Он смотрит ей прямо в глаза и ее спина становится теплой. Можно ли назвать этот взгляд дерзким?
Нет, правильнее сказать — любопытный. Он смотрит на нее изучающе.
Кто она? Она знает, что на тех фотографиях, которые они сделают совсем скоро, не будет полета, если она отведет взгляд, поэтому она осознанно не смотрит в сторону. Идет ли речь только о профессионализме? Съемка есть съемка. Задача, которая должна решиться наилучшим образом, независимо от формы оплаты, и она хочет, чтобы он чувствовал себя увиденным. Она знает, как существенно, чтобы тот, кого фотографируют, не ощущал, что она что-то у него забирает, отделяет кусок его души. Она не противник, она посредник.
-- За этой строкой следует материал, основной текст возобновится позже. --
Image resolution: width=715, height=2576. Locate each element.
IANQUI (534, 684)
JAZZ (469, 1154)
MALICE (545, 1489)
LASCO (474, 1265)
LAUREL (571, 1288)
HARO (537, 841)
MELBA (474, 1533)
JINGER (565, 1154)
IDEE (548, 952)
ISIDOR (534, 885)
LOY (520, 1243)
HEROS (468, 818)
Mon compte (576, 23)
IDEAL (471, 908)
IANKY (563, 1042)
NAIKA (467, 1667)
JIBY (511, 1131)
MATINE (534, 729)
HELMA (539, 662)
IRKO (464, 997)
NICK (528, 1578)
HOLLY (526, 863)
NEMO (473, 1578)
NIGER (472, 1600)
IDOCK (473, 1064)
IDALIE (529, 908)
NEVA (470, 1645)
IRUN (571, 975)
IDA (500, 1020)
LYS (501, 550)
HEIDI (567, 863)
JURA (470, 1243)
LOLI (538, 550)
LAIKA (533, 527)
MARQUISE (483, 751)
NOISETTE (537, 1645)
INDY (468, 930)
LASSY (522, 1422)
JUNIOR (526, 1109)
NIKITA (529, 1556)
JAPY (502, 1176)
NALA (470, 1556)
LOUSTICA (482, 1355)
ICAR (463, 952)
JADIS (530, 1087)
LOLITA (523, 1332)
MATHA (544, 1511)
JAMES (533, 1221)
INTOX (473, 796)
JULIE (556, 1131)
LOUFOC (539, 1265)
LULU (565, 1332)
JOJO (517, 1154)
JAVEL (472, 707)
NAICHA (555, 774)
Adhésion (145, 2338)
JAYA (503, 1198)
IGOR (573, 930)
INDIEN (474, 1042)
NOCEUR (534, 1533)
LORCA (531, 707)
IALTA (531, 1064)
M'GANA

Она наливает чай в тонкие стаканы, ничего не говорит. Смотрит на него. Смотрит, как он сидит здесь со своей маленькой дочкой. Думает, как бы ей лучше его сфотографировать. Он не привык, чтобы его рассматривали.
Это издержки твоей работы?
Что именно?
Смотреть на людей, как будто они мебель, которую можно передвигать.
Нет, надеюсь, я сморю на тебя не так.
То, что сейчас происходит, довольно странно. Чтобы сместить фокус, Сабатин подходит к нему и ослабляет узел его галстука. Расстегивает верхнюю пуговицу его белой рубашки. Она делает это профессионально, как сделал бы режиссер фильма. Решительно. Он думает о том, что давно не краснел. Лулу тоже надо снять кое-что из ее одежды. Он ненавидит комбинезоны. Лулу тоже. Не тогда, когда ей надо из него вылезти, а тогда, когда надо в него залезть. Лежа на диване, она похожа на черепаху, которую опрокинули на панцирь, и ревет, потому что терпеть это не может. Роз надела на нее красивое белое платье с бантиком вокруг талии.
Твоя жена знает, что вы тут?
Да.
Я имею в виду, что это не сюрприз или не подарок на день рождения?
Нет, нет, это моя жена решила, что она должна быть по-летнему красивой на фотографиях. Но я боюсь, она уже не так красива. У тебя есть таз? Зэт расстегивает манжеты и закатывает рукава.
Вот сейчас ты начинаешь походить на человека. Сабатин приносит таз, газету и полотенце.
Большая порция, однако. Лулу нужно снять всю одежду.
Прости.
За что?
За это.
За это нечего извиняться. Она стоит и рассматривает их. Посмотри на меня. Сними рубашку. Мы сделаем фотографию так.
Как так?
Как я говорю. Она видит это. Фотографию, которую она проявит в своей темной комнате.
Поэтому она это говорит. Она видит это своим внутренним взором. Маленький красивый детский затылок, мягкая детская спинка с ямочками, круглые ножки на фоне мужского торса.
А это не странно?
Не более странно, чем если бы ты пошел с ней купаться.
Одежда более интимна, чем нагота. Разве не в этом суть стриптиза? Она знает это, стоит к нему спиной и вставляет пленку в другой фотоаппарат, закрывает его маленьким щелчком. Поворачивается и понимает, что то, что она видит, красивее того, что она себе представляла. Откуда же она могла знать, что он так выглядит? И что контраст между ним и белой мягкостью ребенка такой сильный? Ты не хочешь снять часы? — говорит она, чтобы сделать вид, что ничего не происходит, но чувствует волну красноты, накрывающую ее лицо, как будто бы часы — это фиговый листок перед абсолютной наготой. Он мешкает. Может, он чувствует то же самое?